▶ **ASSIGNMENT**: Count the lines below that contain the word "will", and reply with only that number.

RECORDS SUPPLIED Start Marker

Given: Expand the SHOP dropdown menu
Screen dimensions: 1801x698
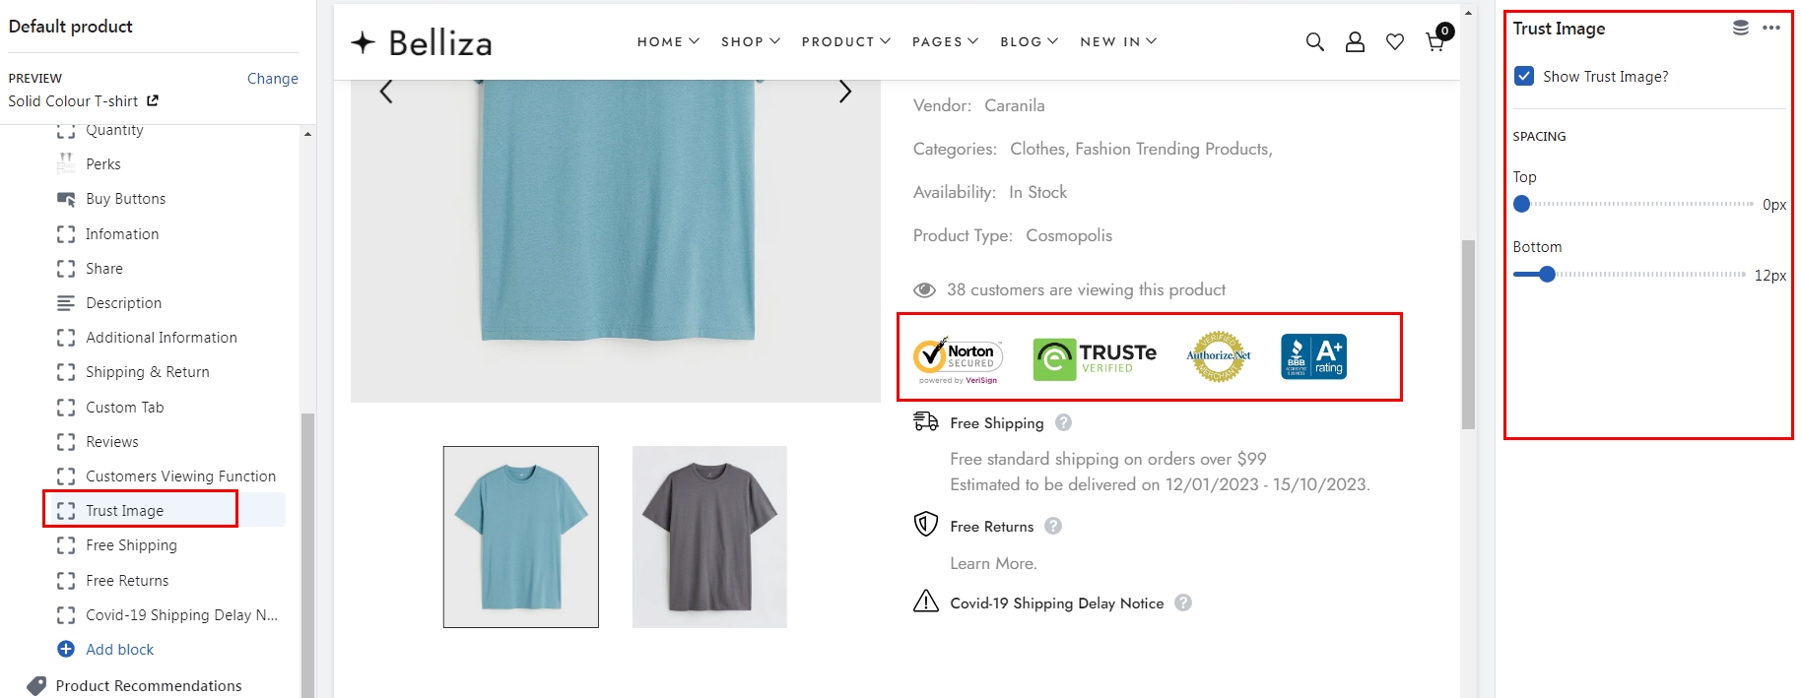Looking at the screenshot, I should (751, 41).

RECORDS SUPPLIED End Marker
RECORDS SUPPLIED Start Marker

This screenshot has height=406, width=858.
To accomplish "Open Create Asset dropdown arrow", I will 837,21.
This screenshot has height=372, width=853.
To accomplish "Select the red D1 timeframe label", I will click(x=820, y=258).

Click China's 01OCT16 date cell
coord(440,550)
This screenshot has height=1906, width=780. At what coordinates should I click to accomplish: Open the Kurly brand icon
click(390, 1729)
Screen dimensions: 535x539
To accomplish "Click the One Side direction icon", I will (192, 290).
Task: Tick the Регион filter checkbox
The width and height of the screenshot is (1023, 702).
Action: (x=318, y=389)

RECORDS SUPPLIED End Marker

▶ **OUTPUT FOR THIS TASK**: 3